**Trecho para leitura**
COMO UM NAVEGADOR RESSENTIDO COM UM REI AJUDOU A MOLDAR O MUNDO


Após participação em diversas expedições ao Oriente e tendo realizado contato com reinos e impérios localizados nas recém descobertas regiões produtoras de especiarias, o navegador português Fernão de Magalhães passou a refletir acerca de uma nova rota comercial, navegando para o Oriente.

Sabia-se, já no início do séc. XVI, que o continente descoberto por Colombo não era a Ásia. Sabia-se, por meio de expedição liderada por Vasco Nuñes Balboa, que havia um oceano logo após aquela massa de terra e que aquele oceano era bem extenso, pois não se conseguia avistar sua outra margem, desde o ponto mais alto que encontrara no Istmo do Panamá. Mas quão extenso? Isso ninguém sabia responder. Contudo, parecia bem lógico que havia uma maneira de contornar aquele imenso continente pelo sul.

**Objetivo**
Dê continuidade ao texto acima sobre Fernão de Magalhães e a nova rota para o Oriente, começando logo depois da última frase.

**Dados fornecidos**
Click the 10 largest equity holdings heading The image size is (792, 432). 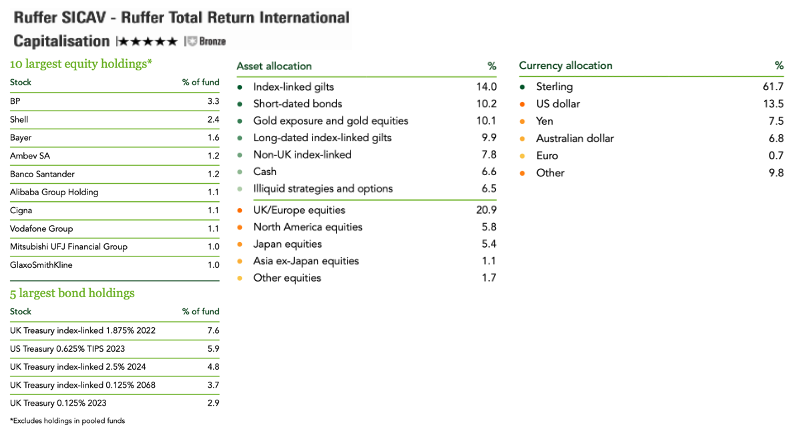(81, 64)
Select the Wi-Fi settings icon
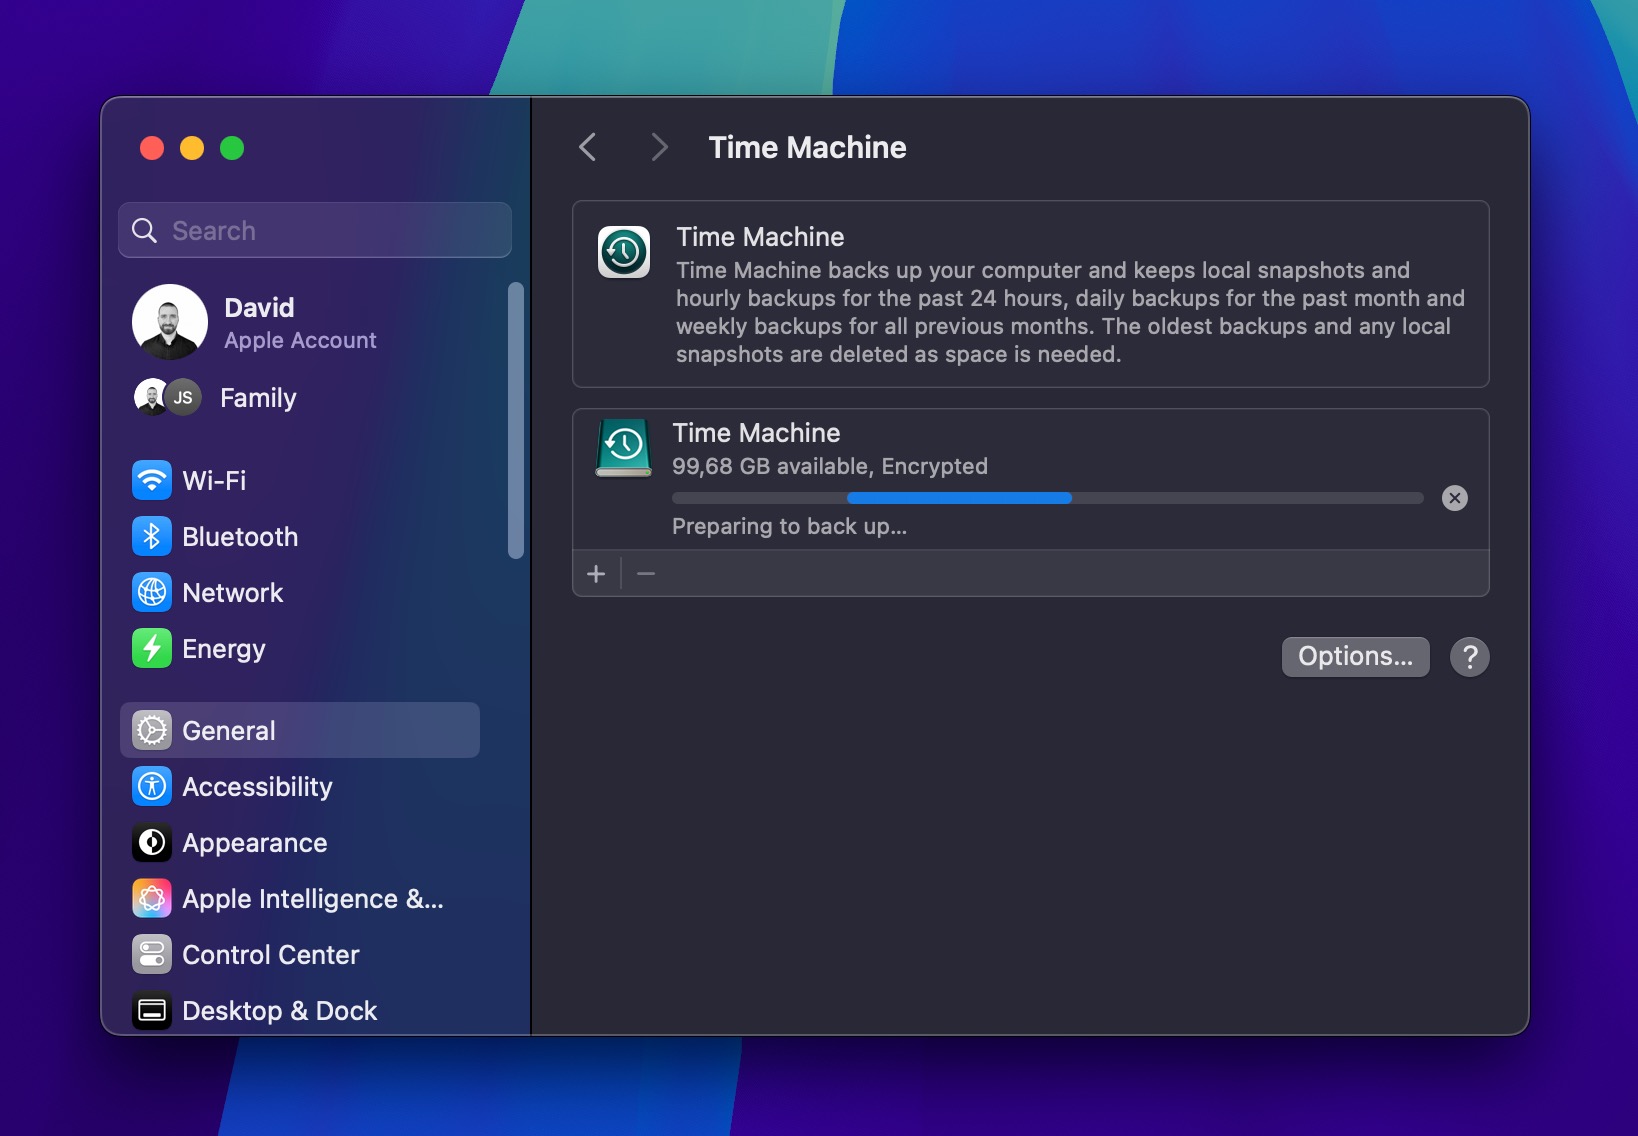Viewport: 1638px width, 1136px height. coord(151,480)
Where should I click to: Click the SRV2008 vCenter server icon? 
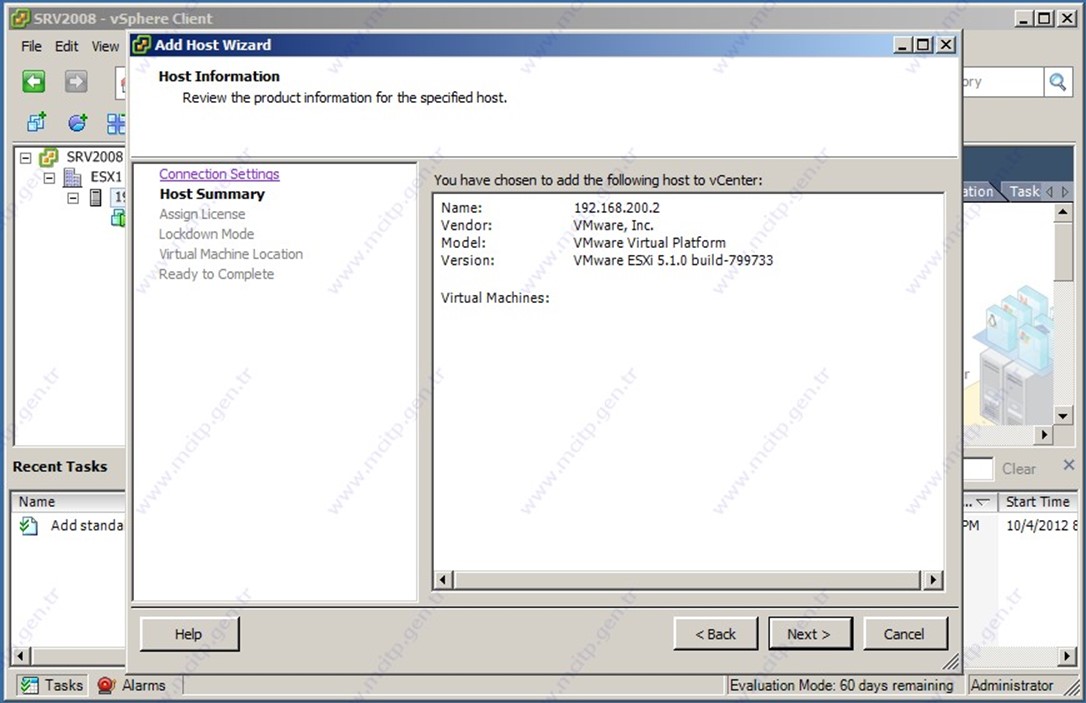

**Resposta esperada**
Ao lado de Rui Faleiro, amigo e cartógrafo, desenvolveu o plano de navegação e os demais detalhes da expedição. De posse do plano, Fernão solicitou audiência com o rei Manuel I de Portugal diversas vezes, com o intuito de convencê-lo a investir nessa sua empreitada. Porém, para sua decepção, na única ocasião em que foi recebido foi vítima de uma sessão pública de humilhação. Teve seus pedidos de uma frota de caravelas e de seu comando negados. Como resultado positivo, recebeu apenas a autorização para oferecer sua proposta ao rei espanhol.

Incompreensivelmente, o rei aceitou que um dos navegadores mais experientes do país, que vivia às voltas com esquemas de segurança que não permitissem que outros países tivessem acesso às informações coletadas por Portugal e suas expedições. Magalhães participou da fundação do Estado da Índia (território português do Oriente, comandado pelo Vice-Rei Francisco de Almeida) e da conquista do estreito de Malaca, com Afonso de Albuquerque.

João II já tinha cometido erro semelhante ao permitir que Colombo oferecesse seus serviços aos reis de Castela, perdendo assim a chance de possuir toda a América.

Ao lado de seu amigo Rui, após desvencilhar-se de todas as suas obrigações em Portugal, tendo perdido recentemente sua esposa, dirigiu-se à Espanha e encontrou abrigo junto à crescente comunidade de portugueses exilados na Espanha.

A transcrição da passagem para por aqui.